Some public health experts and other Americans have urged policymakers to reconsider whether millions of doses intended as second shots in Pfizer’s and Moderna’s two-dose regimen could be distributed as first doses instead — to offer at least some protection to a greater number of people. The issue gained steam after regulators this weekend authorized a single-dose shot from Johnson & Johnson, and an advisory committee to the Centers for Disease Control and Prevention on Monday wrestled with the question.

Two Democratic senators on Monday also called for the Biden administration to inoculate Americans with a single dose to ensure more people get some protection before a possible spring surge of cases. “Based on conversations with health officials, we believe this approach is worthy of serious consideration,” Sens. Chris Van Hollen (D-Md.) and Martin Heinrich (D-N.M.) wrote to Jeff Zients, the White House coronavirus coordinator, in a letter shared with The Post. About 80 percent of adults have yet to get a single dose, according to CDC data.

Fauci said the science doesn’t support delaying a second dose for those vaccines, citing research that a two-shot regimen creates enough protection to help fend off variants of the coronavirus that are more transmissible, whereas a single shot could leave Americans at risk from variants such as the one first detected in South Africa. He also said there is insufficient evidence of the benefit of a single Pfizer or Moderna dose — or data showing how long the immunity conferred by one shot would last. “You don’t know how durable that protection is,” he said.

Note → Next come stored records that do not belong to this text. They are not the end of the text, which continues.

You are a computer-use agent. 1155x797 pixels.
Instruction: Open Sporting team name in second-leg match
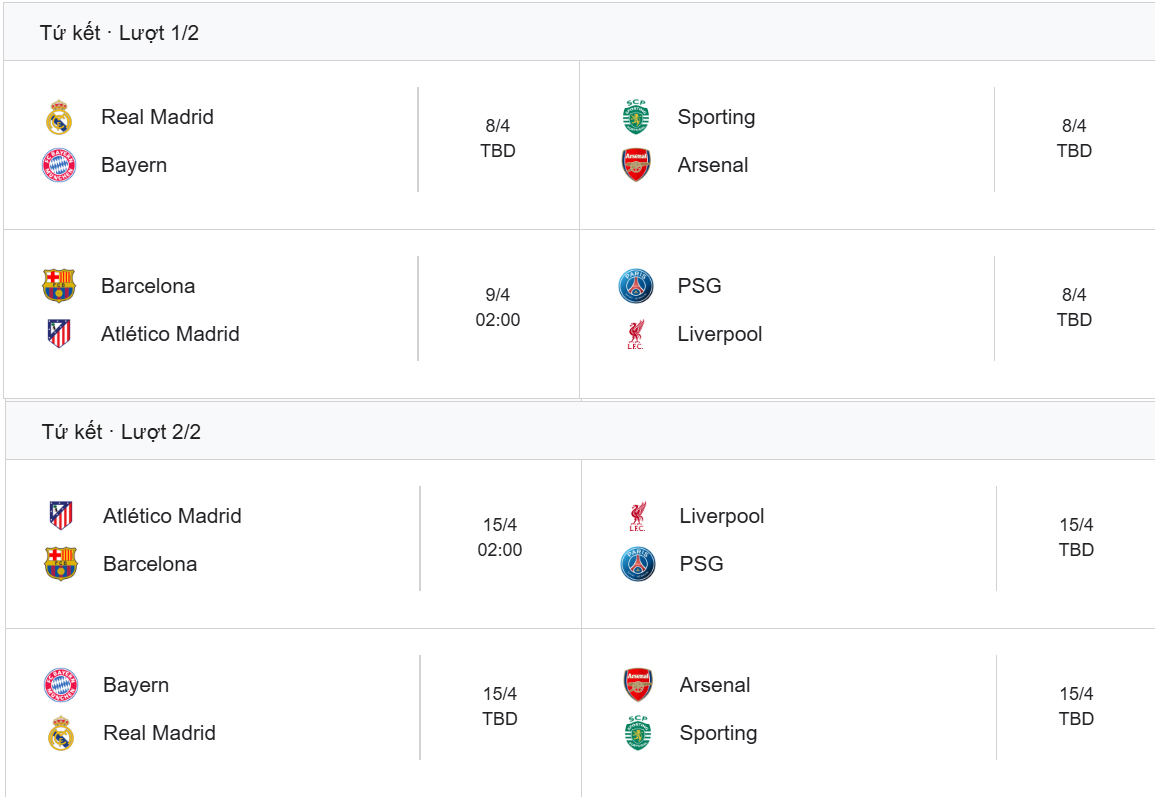[x=718, y=733]
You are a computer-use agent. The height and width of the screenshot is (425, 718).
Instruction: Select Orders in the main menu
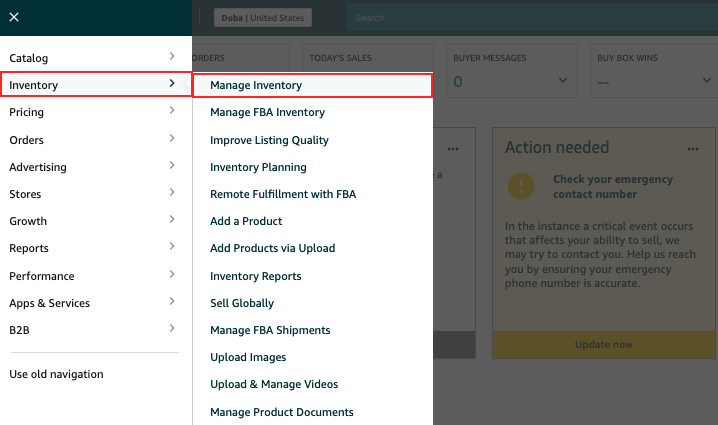pos(27,140)
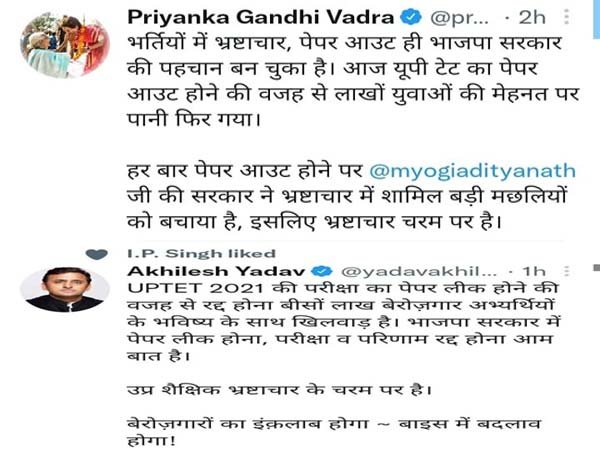Open the Priyanka Gandhi Vadra display name
Screen dimensions: 600x450
[261, 18]
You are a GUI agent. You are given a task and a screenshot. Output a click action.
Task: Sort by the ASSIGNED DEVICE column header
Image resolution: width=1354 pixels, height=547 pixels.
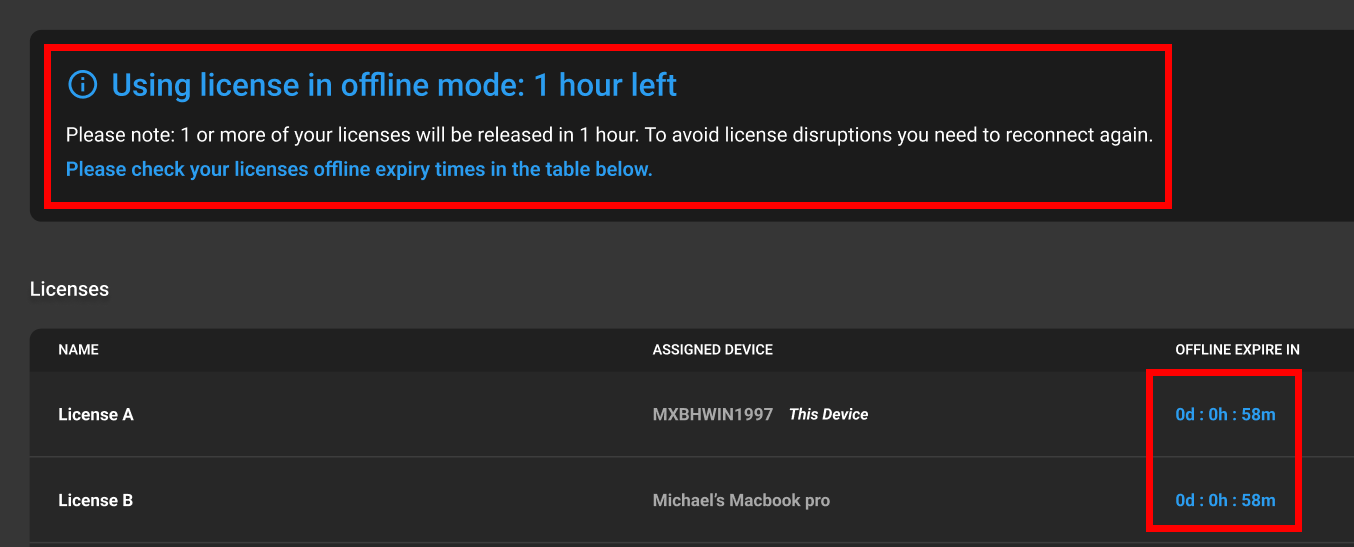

Fauci argued that Pfizer and Moderna’s commitment to provide 220 million total doses by the end of March, in addition to Johnson & Johnson’s pledge to deliver 20 million shots this month, renders moot any debate about whether to redirect vaccine supply.

“Very quickly the gap between supply and demand is going to be diminished and then overcome in this country,” he said. “The rationale for a single dose — and use all your doses for the single dose — is when you have a very severe gap between supply and demand.”

Meanwhile, Fauci said he spoke on Monday with Chris Whitty, the British government’s chief medical adviser, to discuss the U.K.’s strategy to prioritize first doses and delay second doses. The dialogue was part of a standing weekly call between the two nations’ experts. In an inversion of the debate in the United States, British doctors have complained that the U.K. was wrong to delay second doses.

“We had a really good conversation this morning,” Fauci said, noting that officials on both sides of the Atlantic acknowledged that delaying second doses posed challenges. “We agreed that there is a risk of making things worse by doing that — balanced against the risk of not getting as many people vaccinated as quickly as you can.”

“There’s no right answer to that, and when there’s no right answer … we want to go with what is scientifically, absolutely correct,” Fauci added. “We know that when you give people two doses, not only are they protected to a higher degree, but they have such a redundancy of antibody that you can protect them against even the worst variants.”

Fauci acknowledged that the United States repeatedly has shifted strategy during the pandemic — including his own reversal on whether Americans should wear face coverings — but said that the stakes are higher when it comes to communicating about vaccines.

“People are very skeptical on vaccines, particularly when the government is involved,” he said.